/---

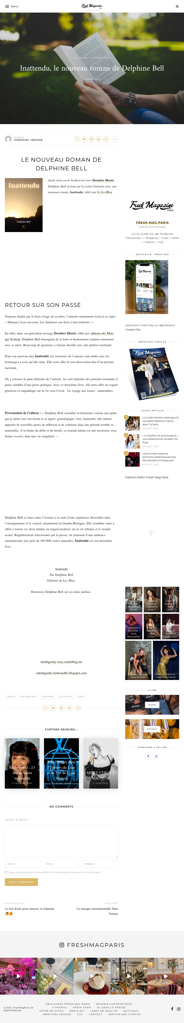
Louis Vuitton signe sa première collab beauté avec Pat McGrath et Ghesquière (159, 457)
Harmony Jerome (28, 140)
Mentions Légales (57, 1014)
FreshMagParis (96, 945)
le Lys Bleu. (105, 192)
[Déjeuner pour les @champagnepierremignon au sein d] (92, 976)
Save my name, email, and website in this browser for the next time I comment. (55, 872)
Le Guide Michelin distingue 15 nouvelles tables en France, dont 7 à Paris (160, 421)
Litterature (100, 57)
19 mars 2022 (92, 79)
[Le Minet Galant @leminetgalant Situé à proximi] (128, 976)
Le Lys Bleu (65, 696)
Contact (95, 1014)
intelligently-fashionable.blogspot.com (61, 673)
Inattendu (61, 569)
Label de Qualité (104, 1011)
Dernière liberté (103, 180)
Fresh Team (82, 1007)
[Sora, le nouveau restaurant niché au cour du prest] (165, 976)
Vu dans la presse (111, 1007)
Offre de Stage (51, 1011)
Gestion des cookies (124, 1014)
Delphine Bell (29, 696)
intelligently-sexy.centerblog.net (61, 661)
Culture (80, 57)
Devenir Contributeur (114, 1004)
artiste (11, 696)
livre (81, 696)
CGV (80, 1014)
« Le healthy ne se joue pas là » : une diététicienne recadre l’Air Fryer (160, 439)
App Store (165, 325)
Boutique (131, 1011)
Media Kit (77, 1011)
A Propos (59, 1007)
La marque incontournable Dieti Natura (97, 911)
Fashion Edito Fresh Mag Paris (146, 477)
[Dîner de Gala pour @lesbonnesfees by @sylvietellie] (18, 976)
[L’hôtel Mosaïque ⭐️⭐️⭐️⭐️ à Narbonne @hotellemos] (55, 976)
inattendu (48, 696)
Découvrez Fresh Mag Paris (68, 1004)
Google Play (133, 329)
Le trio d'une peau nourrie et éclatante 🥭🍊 (29, 911)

\---

**WORK INSTRUCTIONS**
Find each line in the records that contains the word "pour" and copy those lines out in full.

**TASK ANSWER**
[Déjeuner pour les @champagnepierremignon au sein d] (92, 976)
[Dîner de Gala pour @lesbonnesfees by @sylvietellie] (18, 976)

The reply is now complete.